- [TEXTE FOURNI]

╔══

Au cours des consultations avec la mère , il lui était expliqué ce qu’elle doit donner à manger à son enfant. Et, tant pour la mère que pour l’enfant, on procédait à un prélèvement de cellules buccales afin d’ évaluer une génotoxicité éventuelle.


 

 
 
 
 
 
Plus de détails sur ces études

Le prélèvement de sang avant naissance et au moment de la naissance a pour but de doser les métaux lourds (qui ne s’appellent d’ailleurs plus comme cela, maintenant on parle d’éléments non essentiels). Par la suite, il vise à vérifier que la maman n’est pas anémiée…

Une centrifugeuse permet immédiatement de mesurer le nombre d’hématocrites : on place le sang dans un micro tube, la centrifugeuse sépare le sang du plasma et une simple règle graduée permet la numération!

Un autre appareil permet de mesurer le taux d’hémoglobine. Le sang prélevé est là encore centrifugé, on en met une goutte sur une toute petite plaque que l’on met dans la machine qui par un principe encore mystérieux affiche quelques minutes après le pourcentage d’hémoglobine de la maman.

L’ostéodensitométrie du talon a à voir avec la quantité de plomb qui a pris la place du calcium dans les os. En effet, le plomb et le calcium entrent en concurrence dans l’organisme, le plomb prenant la place du calcium dans les os. Lors de la grossesse, le bébé ayant besoin de calcium va puiser dans les os de la mère, qui s’ils contiennent trop de plomb vont contaminer également le bébé …d’où l’intérêt de telles études pour assoir par exemple la nécessité d’une supplémentation calcique au cours de la grossesse.

La mèche de cheveu a le même but et son intérêt avait été montré dans le suivi de la contamination au mercure des populations amazoniennes…

 

L’échographie du thymus du bébé permet de mesurer la bonne capacité immunitaire. Un gros thymus est associé à une bonne immunité. On corrèle éventuellement ,si le thymus est petit, avec un certain nombre d’épisodes infectieux consignés lors des consultations de suivi.

Le prélèvement de cellules de la muqueuse buccale , facile à réaliser tant chez la mère que chez l’enfant (il suffit de frotter énergiquement un coton-tige sur la muqueuse à l’intérieur de la joue puis de presser ce coton humide de salive et de cellules dans un tube à essai) permet d’analyser la génotoxicité éventuelle . Comment? Avec un simple microscope. On sait qu’une cellule “stressée” (par un environnement polymétallique par exemple) peut, en se divisant, présenter des anomalies structurelles (comme par exemple la présence de deux noyaux) , absolument visibles au microscope.

╚══

- [CONSIGNE DE L'EXERCICE] Ces affirmations sont-elles conformes au texte sur les prélèvements ? 1. Un gros thymus est associé à une bonne immunité. 2. Le taux d'hémoglobine se mesure à l'aide d'une simple règle graduée. 3. Le prélèvement de cellules buccales ne se pratique que chez l'enfant. Répondez à chacune par oui ou par non, en citant textuellement les mots décisifs du texte. Les données proviennent d'une autre source que le texte sur les prélèvements.

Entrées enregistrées
╔══

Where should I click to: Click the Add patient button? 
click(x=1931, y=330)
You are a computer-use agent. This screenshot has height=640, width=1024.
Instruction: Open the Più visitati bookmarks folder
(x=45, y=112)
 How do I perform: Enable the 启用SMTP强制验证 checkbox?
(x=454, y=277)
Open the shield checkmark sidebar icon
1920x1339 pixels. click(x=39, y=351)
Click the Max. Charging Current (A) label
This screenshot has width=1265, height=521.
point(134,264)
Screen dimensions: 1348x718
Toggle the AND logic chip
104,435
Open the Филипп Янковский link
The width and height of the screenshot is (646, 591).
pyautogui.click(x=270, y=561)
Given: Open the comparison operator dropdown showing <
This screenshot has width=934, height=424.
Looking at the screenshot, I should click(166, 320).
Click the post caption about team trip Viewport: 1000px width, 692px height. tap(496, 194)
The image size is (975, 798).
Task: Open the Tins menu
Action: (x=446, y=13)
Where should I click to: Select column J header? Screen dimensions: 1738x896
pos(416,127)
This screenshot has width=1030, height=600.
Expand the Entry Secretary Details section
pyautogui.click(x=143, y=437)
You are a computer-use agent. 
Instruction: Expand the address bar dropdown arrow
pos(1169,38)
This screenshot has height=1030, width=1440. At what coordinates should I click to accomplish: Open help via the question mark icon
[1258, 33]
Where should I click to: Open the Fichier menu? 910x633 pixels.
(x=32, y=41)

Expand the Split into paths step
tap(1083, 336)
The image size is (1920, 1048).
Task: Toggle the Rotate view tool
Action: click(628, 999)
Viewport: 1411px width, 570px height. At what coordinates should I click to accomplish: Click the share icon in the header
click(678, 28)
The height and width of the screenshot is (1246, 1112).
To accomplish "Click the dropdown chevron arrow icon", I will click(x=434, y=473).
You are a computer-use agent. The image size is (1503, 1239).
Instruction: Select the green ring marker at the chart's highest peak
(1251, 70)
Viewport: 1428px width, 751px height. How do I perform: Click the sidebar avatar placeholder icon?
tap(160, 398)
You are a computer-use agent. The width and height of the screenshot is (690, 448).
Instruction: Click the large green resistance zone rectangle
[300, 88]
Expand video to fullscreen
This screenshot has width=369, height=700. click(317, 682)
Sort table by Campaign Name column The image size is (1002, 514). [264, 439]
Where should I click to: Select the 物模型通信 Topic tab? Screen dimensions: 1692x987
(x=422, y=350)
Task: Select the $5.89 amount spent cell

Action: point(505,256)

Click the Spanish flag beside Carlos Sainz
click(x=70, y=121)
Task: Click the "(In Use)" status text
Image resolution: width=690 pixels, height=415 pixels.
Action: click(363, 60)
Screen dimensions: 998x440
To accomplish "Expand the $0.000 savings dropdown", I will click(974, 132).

╚══

- [CORRIGÉ]
1. Oui : « Un gros thymus est associé à une bonne immunité. »
2. Non : « Un autre appareil permet de mesurer le taux d’hémoglobine. »
3. Non : « facile à réaliser tant chez la mère que chez l’enfant »